Exercise: Among the entries below, copy only the span from the line containing "The image size is (806, 438)." through the line containing "Image resolution: width=1456". Do so exactly, and skip the pictures.

Exercise inputs:
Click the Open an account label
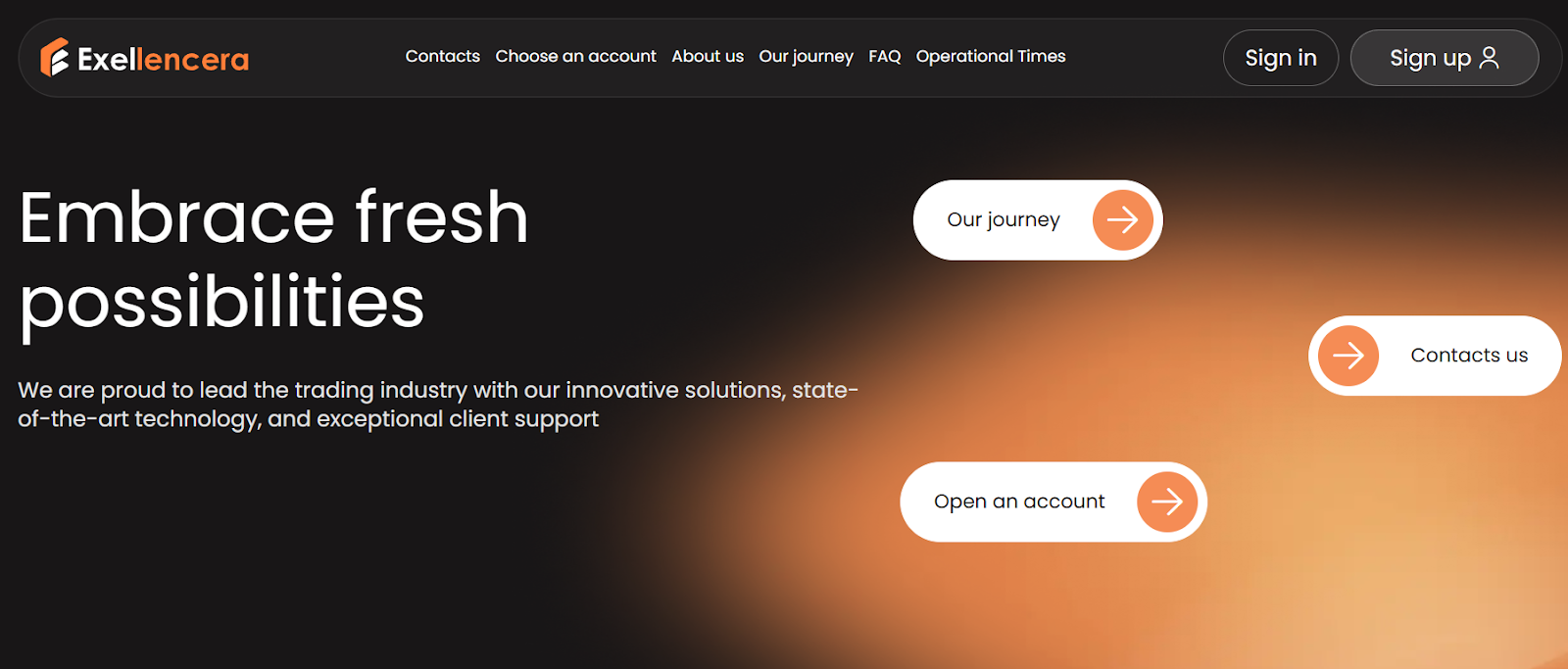1568x669 pixels. (1019, 502)
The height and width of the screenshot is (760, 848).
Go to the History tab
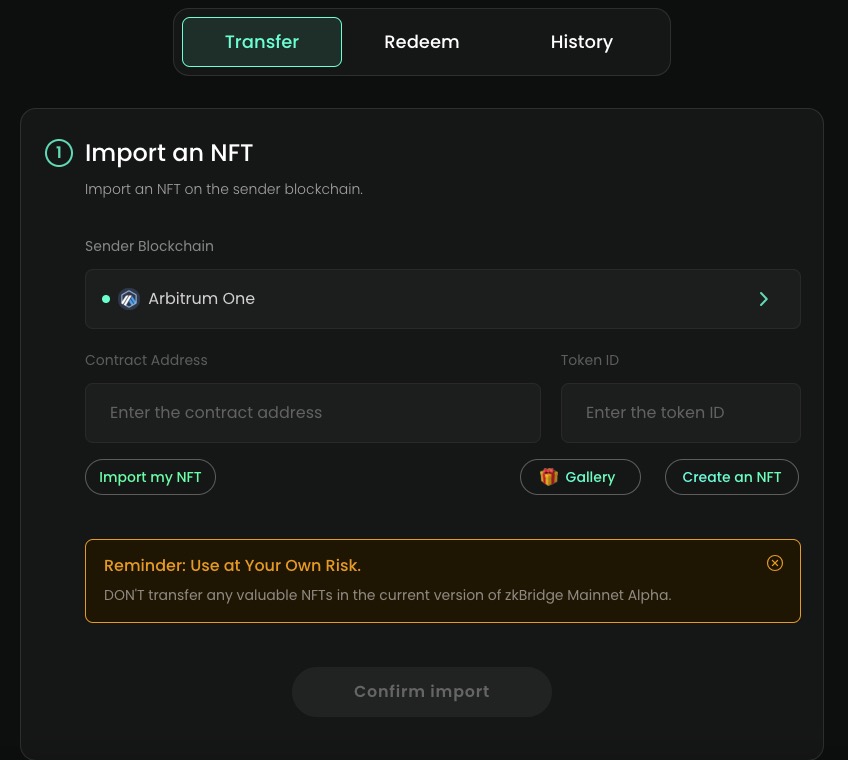pos(581,42)
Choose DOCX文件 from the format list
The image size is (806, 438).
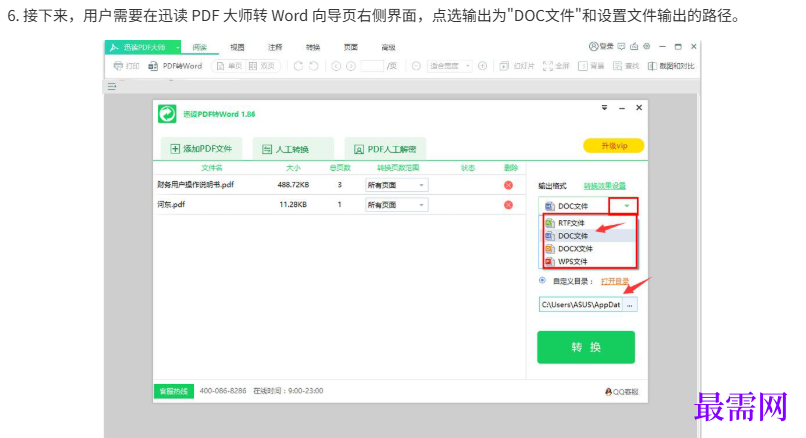pyautogui.click(x=574, y=248)
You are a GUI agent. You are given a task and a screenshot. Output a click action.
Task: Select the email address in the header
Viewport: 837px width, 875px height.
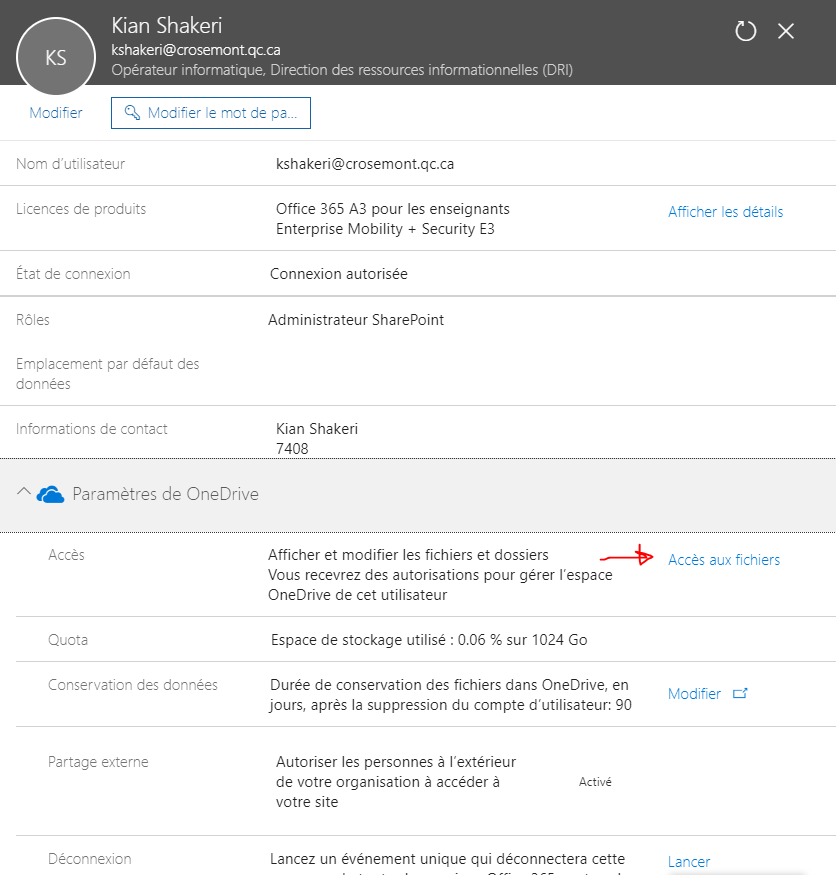(196, 49)
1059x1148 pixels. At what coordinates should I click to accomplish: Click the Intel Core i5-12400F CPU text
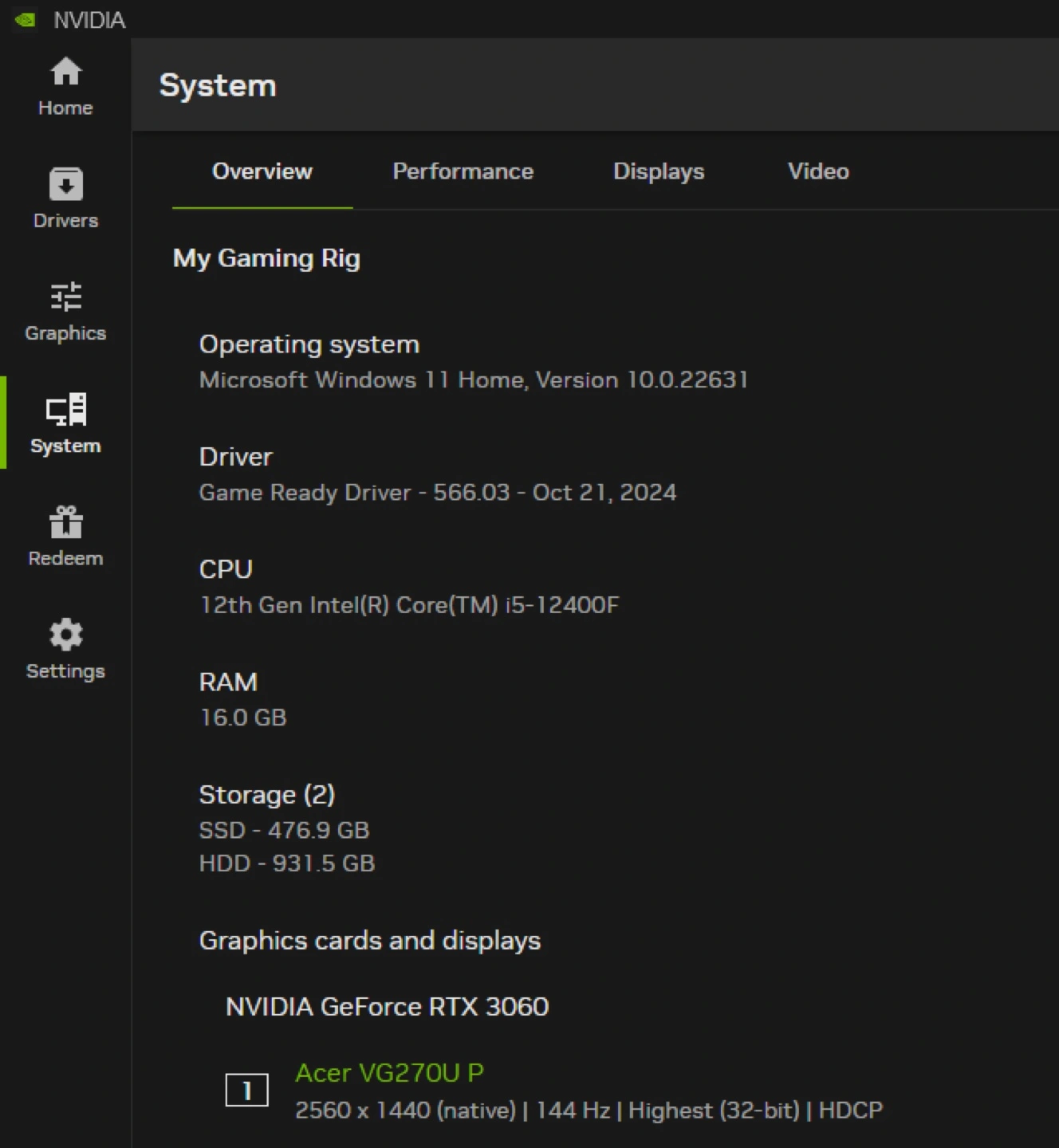pos(408,605)
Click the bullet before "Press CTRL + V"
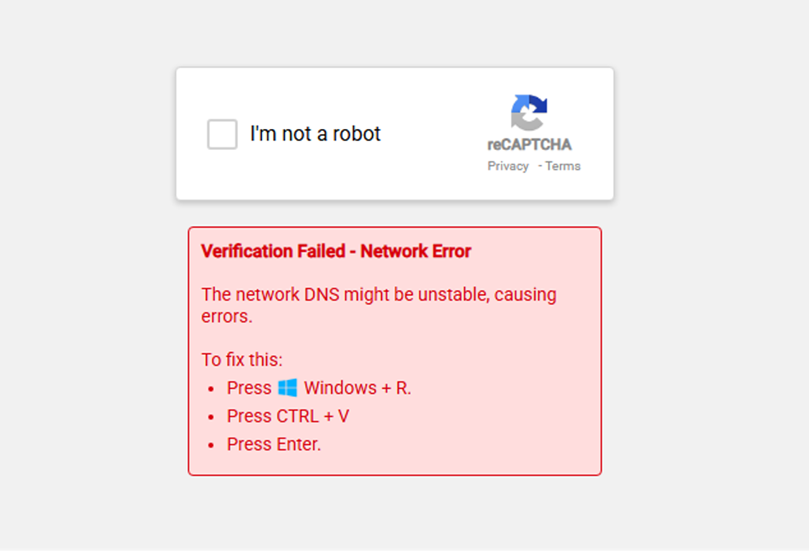809x551 pixels. [211, 417]
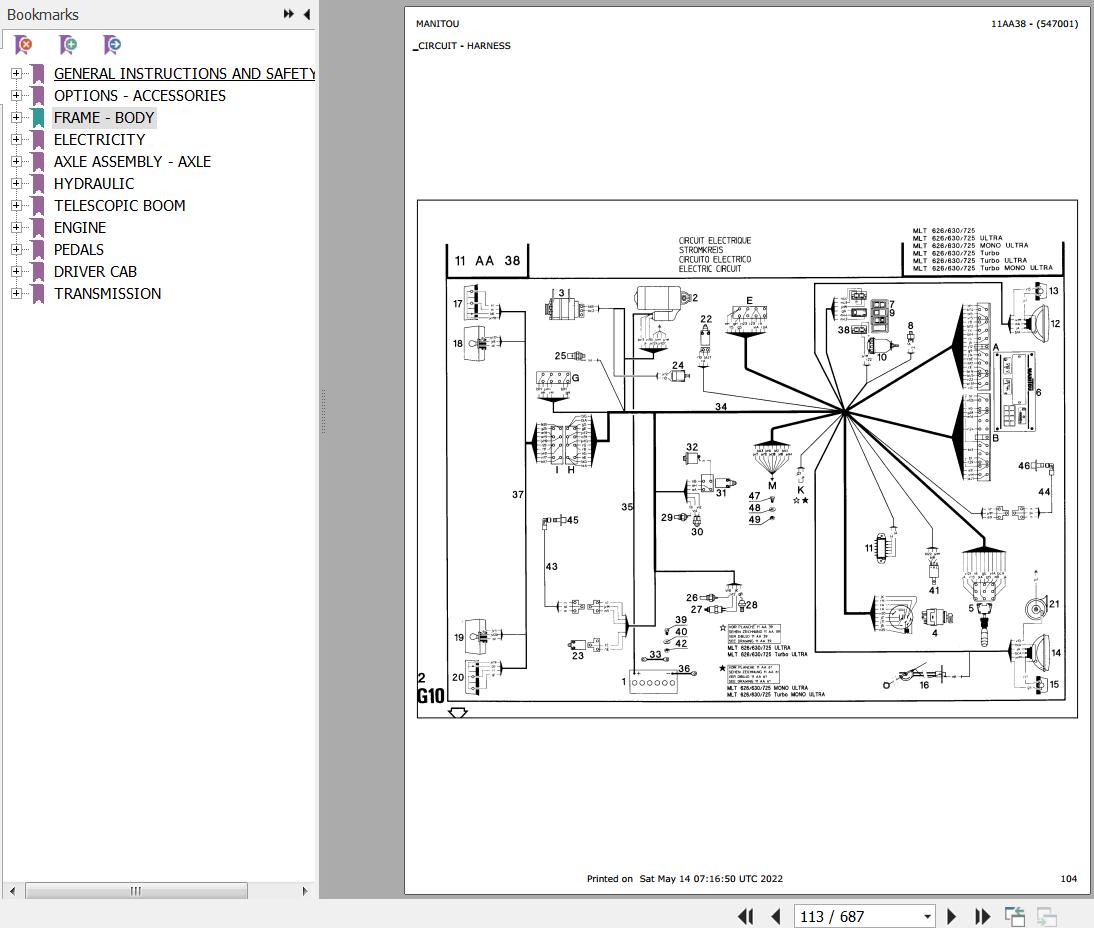Jump to the first page
The width and height of the screenshot is (1094, 928).
[745, 916]
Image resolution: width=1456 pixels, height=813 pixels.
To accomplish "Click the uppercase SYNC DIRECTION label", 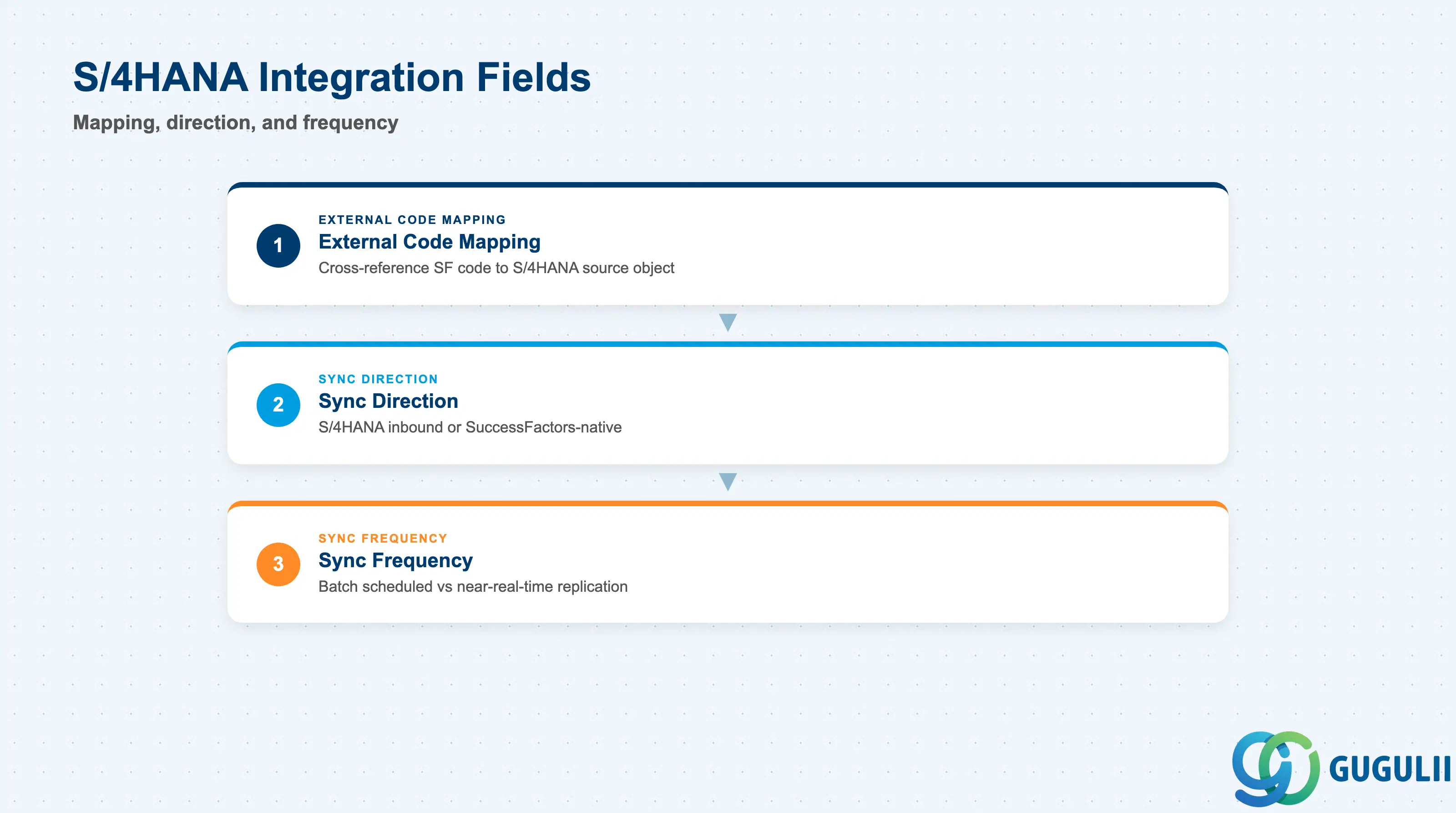I will point(378,379).
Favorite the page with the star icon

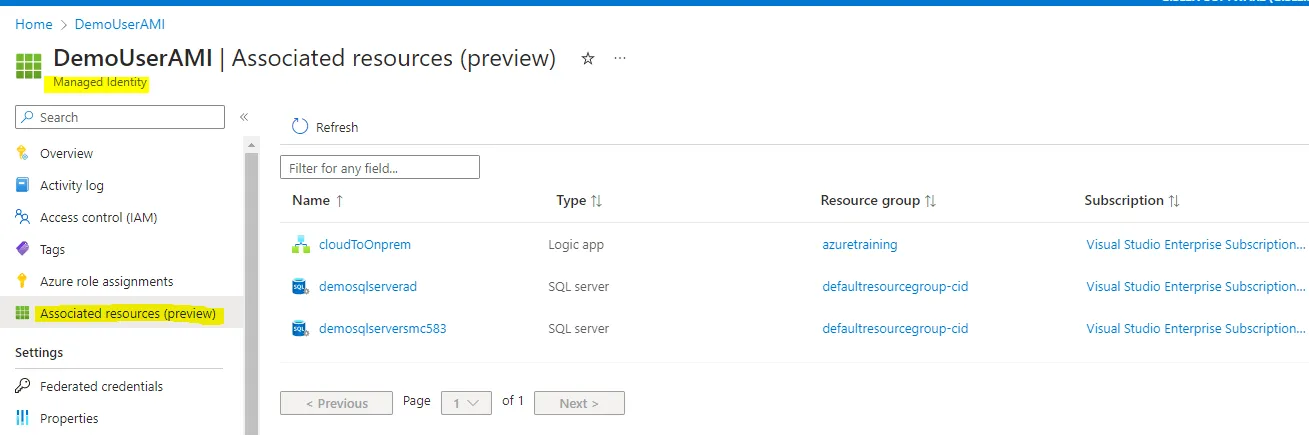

Written answer:
The image size is (806, 438).
pyautogui.click(x=574, y=248)
You are a GUI agent. You are given a task and a screenshot. Output a click action.
Task: Select the email address in the header
Viewport: 837px width, 875px height.
(196, 49)
1059x1148 pixels. At what coordinates should I click to accomplish: Click the Intel Core i5-12400F CPU text
pos(408,605)
Click the bullet before "Press CTRL + V"
809x551 pixels. [211, 417]
Jump to the first page
The width and height of the screenshot is (1094, 928).
[745, 916]
Image resolution: width=1456 pixels, height=813 pixels.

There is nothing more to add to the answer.